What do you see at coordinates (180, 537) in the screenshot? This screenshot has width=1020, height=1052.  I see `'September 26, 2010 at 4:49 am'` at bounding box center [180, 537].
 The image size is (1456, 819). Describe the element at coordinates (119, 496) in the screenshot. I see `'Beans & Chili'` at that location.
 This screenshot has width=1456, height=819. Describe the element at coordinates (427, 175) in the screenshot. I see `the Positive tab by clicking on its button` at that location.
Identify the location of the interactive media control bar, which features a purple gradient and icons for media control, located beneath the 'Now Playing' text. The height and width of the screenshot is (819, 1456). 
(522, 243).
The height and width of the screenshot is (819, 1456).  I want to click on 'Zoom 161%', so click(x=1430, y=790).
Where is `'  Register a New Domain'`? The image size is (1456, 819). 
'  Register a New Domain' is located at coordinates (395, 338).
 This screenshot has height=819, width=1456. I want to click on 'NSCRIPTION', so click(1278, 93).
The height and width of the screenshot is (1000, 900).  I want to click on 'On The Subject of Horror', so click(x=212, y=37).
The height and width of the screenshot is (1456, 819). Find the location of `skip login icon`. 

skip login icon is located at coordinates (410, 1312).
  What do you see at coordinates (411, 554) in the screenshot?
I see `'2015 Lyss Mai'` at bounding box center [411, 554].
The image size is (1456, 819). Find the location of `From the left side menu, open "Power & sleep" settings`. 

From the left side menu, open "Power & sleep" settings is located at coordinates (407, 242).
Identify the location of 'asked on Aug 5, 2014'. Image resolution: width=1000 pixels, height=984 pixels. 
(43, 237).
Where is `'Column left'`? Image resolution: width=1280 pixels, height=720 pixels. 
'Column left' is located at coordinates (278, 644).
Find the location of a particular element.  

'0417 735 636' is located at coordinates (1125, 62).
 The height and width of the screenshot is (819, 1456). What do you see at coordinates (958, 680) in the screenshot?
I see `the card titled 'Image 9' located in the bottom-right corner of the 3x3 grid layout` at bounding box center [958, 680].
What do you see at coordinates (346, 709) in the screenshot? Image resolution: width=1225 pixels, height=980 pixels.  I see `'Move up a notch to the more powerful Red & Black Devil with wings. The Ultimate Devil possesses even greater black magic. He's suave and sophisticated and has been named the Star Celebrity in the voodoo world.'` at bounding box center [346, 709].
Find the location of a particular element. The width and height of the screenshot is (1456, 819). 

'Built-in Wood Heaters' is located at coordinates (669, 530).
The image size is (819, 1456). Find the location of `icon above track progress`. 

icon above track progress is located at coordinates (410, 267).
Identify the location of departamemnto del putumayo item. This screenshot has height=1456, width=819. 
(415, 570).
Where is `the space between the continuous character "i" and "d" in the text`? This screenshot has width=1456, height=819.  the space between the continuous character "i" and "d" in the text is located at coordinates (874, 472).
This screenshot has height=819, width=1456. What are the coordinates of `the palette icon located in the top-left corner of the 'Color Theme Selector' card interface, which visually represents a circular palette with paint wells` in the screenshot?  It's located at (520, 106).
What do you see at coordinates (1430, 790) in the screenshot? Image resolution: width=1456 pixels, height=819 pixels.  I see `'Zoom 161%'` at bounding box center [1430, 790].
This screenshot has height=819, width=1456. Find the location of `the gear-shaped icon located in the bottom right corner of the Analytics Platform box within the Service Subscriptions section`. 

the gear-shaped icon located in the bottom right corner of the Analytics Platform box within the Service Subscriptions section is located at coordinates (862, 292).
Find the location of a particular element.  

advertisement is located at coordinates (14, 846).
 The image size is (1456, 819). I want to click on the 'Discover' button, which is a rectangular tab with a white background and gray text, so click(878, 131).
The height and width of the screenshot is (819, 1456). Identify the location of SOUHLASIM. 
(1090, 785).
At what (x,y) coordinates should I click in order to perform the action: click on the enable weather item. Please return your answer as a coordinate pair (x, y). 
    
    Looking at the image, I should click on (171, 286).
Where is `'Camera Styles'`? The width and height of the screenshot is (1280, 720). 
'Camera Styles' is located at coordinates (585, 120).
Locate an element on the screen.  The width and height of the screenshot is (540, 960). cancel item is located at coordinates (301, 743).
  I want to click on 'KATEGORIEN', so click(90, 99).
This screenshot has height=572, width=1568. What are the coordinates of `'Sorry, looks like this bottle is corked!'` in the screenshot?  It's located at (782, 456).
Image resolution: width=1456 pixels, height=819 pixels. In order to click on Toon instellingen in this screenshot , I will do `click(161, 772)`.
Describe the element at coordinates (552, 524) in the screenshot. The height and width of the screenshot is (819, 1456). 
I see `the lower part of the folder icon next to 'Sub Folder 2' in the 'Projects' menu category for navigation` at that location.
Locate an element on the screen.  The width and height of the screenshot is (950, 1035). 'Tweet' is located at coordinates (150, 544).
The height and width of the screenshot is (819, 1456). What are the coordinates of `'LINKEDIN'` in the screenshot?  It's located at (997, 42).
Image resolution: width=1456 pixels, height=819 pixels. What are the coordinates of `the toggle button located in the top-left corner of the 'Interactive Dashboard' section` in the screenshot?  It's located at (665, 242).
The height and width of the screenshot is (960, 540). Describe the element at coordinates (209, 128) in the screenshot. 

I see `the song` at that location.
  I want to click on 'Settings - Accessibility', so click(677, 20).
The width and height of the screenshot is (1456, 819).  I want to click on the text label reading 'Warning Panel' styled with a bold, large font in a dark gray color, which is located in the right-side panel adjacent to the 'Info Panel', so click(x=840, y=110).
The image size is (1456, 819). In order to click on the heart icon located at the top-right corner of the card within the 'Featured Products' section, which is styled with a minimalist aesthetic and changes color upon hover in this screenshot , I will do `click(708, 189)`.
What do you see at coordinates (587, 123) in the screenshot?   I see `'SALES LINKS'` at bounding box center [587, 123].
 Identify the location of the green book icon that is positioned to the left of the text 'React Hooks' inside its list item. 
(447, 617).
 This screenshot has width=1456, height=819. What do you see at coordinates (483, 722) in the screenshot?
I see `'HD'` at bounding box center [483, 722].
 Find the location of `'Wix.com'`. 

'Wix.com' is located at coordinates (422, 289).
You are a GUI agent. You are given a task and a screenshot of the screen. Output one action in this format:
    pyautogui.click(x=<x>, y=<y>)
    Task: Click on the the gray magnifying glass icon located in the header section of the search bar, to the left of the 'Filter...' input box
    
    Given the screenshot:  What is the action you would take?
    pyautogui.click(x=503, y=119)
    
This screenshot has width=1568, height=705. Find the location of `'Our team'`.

Set exercise: Can you arrange the stretch from the line containing "Identify the location of the green" through the last of the rows as a numbered list, leaving out any blank lines?

Exercise answer:
1.  Identify the location of the green book icon that is positioned to the left of the text 'React Hooks' inside its list item. 
2. (447, 617).
3.  This screenshot has width=1456, height=819. What do you see at coordinates (483, 722) in the screenshot?
4. I see `'HD'` at bounding box center [483, 722].
5.  Find the location of `'Wix.com'`. 
6. 'Wix.com' is located at coordinates (422, 289).
7. You are a GUI agent. You are given a task and a screenshot of the screen. Output one action in this format:
8.     pyautogui.click(x=<x>, y=<y>)
9.     Task: Click on the the gray magnifying glass icon located in the header section of the search bar, to the left of the 'Filter...' input box
10.     Given the screenshot:  What is the action you would take?
11.     pyautogui.click(x=503, y=119)
12. This screenshot has width=1568, height=705. Find the location of `'Our team'`.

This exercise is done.